[Stored items from a collection]

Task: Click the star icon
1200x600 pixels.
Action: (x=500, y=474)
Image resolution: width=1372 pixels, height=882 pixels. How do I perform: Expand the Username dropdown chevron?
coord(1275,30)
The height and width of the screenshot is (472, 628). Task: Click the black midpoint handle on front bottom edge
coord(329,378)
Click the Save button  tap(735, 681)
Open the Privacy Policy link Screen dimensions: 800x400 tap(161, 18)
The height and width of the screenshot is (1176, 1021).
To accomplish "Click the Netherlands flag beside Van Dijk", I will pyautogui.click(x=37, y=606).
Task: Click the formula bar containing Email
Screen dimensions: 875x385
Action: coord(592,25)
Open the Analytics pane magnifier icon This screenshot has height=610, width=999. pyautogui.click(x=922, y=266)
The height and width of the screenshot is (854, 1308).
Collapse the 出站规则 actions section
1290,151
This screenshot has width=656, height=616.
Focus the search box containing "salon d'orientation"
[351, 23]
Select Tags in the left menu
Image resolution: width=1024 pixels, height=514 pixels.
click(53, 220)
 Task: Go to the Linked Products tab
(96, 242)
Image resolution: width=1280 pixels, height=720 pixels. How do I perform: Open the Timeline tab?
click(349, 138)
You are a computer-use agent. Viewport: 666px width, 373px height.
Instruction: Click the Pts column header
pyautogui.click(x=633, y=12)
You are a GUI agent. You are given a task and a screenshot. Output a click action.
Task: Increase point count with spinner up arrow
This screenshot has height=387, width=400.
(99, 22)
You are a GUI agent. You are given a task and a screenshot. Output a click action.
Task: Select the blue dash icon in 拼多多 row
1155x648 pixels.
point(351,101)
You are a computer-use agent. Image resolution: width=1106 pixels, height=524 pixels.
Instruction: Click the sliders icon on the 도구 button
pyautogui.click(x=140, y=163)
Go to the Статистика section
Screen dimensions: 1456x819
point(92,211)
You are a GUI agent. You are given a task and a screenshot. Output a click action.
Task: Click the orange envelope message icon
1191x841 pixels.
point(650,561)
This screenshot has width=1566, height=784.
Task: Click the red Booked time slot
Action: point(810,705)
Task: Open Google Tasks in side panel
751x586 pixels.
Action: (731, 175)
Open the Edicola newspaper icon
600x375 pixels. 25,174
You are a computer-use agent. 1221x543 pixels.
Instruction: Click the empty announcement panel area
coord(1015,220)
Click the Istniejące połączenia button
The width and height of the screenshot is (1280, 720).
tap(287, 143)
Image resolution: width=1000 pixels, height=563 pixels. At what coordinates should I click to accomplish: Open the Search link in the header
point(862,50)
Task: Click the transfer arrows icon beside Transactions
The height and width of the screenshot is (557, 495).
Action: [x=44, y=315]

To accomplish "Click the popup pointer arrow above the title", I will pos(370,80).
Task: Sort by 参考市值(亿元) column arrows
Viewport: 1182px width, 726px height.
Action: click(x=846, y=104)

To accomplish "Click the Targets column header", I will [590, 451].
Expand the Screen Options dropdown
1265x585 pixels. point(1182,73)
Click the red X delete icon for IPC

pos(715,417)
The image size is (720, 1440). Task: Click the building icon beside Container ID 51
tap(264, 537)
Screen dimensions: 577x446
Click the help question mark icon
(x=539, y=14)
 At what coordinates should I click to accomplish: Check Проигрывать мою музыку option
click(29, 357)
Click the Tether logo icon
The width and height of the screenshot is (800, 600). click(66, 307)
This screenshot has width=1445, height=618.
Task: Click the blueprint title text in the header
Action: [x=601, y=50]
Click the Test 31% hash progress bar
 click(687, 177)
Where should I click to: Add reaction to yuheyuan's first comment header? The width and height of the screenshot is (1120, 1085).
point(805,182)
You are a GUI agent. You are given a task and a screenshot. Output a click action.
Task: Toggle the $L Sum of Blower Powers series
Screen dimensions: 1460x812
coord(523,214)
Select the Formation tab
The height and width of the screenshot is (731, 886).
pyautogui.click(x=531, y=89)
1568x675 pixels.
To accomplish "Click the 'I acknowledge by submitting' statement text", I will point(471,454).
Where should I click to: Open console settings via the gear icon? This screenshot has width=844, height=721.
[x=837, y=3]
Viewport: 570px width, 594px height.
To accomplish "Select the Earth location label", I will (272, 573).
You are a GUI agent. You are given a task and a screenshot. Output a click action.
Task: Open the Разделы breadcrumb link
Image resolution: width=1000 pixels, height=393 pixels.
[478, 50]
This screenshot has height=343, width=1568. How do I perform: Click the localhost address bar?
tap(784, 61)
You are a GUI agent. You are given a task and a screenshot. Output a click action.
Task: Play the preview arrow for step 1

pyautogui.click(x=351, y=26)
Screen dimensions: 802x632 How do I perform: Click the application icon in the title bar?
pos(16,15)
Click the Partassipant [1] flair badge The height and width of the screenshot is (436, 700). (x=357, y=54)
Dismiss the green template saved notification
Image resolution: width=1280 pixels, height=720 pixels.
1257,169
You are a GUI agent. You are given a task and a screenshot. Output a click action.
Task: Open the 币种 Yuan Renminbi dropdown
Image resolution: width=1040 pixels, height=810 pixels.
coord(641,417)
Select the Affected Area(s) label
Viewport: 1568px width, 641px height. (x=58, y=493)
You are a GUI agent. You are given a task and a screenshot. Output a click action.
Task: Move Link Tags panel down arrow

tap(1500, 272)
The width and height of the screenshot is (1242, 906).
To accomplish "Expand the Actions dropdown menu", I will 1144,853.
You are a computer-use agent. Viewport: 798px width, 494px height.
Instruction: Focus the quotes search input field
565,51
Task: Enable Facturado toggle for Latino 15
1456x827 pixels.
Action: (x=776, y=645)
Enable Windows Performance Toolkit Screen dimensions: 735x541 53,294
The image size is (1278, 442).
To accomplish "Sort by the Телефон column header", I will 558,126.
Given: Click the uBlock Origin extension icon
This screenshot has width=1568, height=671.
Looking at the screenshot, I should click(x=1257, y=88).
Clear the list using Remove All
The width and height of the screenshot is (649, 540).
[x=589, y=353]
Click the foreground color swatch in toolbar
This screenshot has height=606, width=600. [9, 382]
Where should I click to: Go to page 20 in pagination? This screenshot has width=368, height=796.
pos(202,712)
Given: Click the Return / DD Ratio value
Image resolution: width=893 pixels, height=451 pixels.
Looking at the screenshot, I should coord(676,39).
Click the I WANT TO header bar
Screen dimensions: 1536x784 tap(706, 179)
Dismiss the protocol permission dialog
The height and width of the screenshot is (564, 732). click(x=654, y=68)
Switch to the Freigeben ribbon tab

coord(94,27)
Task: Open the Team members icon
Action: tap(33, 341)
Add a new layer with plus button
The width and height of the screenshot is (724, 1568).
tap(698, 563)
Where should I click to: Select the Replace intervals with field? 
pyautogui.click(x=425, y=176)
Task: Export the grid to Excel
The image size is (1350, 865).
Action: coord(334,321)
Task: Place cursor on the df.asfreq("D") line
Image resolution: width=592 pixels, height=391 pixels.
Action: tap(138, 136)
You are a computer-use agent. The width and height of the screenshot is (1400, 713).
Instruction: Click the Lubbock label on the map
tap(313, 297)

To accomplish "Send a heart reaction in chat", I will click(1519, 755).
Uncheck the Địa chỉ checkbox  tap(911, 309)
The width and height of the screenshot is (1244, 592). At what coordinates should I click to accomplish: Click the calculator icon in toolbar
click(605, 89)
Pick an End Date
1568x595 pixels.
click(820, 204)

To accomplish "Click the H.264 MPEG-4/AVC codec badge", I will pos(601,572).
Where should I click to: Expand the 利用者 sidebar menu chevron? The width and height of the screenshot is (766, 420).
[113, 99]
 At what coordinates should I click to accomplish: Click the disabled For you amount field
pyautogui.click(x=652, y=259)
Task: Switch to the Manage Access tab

◆ **About this exercise**: Report each line in the data that holds the word "computer".

◆ **Output for this task**:
You are a computer-use agent. Viewport: 666px width, 373px height.
You are a computer-use agent. Image resolution: width=1106 pixels, height=524 pixels.
You are a computer-use agent. 1221x543 pixels.
You are a computer-use agent. Viewport: 798px width, 494px height.
You are a computer-use agent. The width and height of the screenshot is (1400, 713).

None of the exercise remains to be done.